[Task brief] The answer must consist only of the lines in the records below from the line with "You are a computer-use agent." to the line with "Click the Search", both included, copied word for word with every picture left out.

[Record set]
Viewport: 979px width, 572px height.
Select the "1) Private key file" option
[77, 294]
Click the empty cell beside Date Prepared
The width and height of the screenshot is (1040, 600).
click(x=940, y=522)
...
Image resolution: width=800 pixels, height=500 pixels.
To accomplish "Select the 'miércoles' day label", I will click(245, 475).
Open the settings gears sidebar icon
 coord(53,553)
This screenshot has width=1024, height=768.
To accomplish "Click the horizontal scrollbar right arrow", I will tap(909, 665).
---
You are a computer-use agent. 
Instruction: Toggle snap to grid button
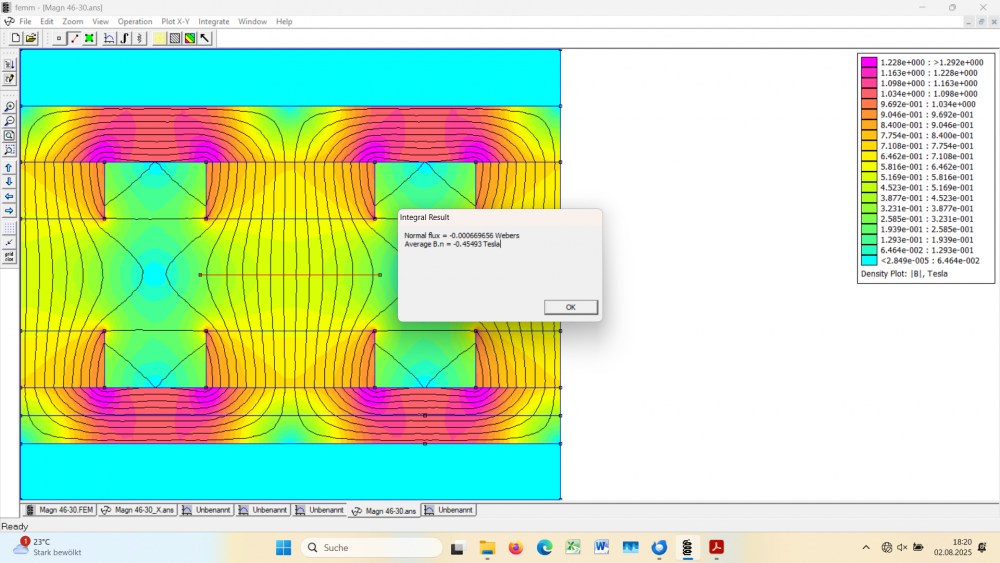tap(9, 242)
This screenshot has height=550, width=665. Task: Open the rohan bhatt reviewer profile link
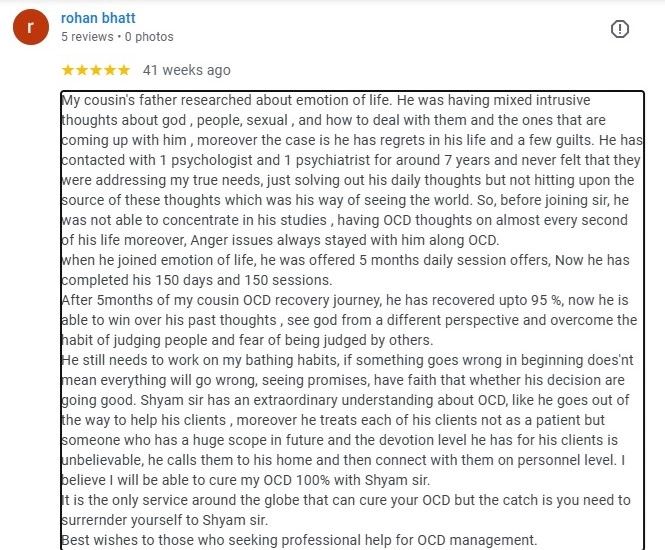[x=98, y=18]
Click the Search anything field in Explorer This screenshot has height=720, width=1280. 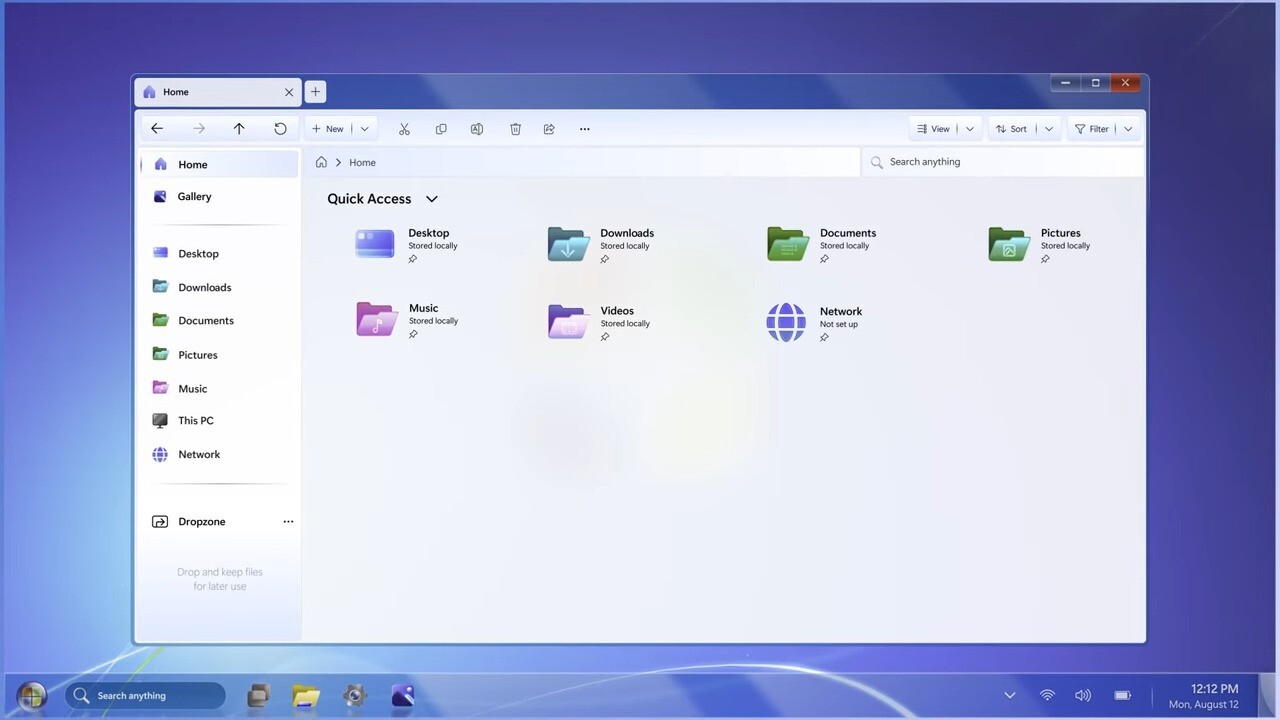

[Result of this exercise]
You are a computer-use agent. 
Instruction: Toggle snap to grid button
tap(9, 242)
This screenshot has height=550, width=665. Task: Open the rohan bhatt reviewer profile link
[x=98, y=18]
Click the Search anything field in Explorer This screenshot has height=720, width=1280. 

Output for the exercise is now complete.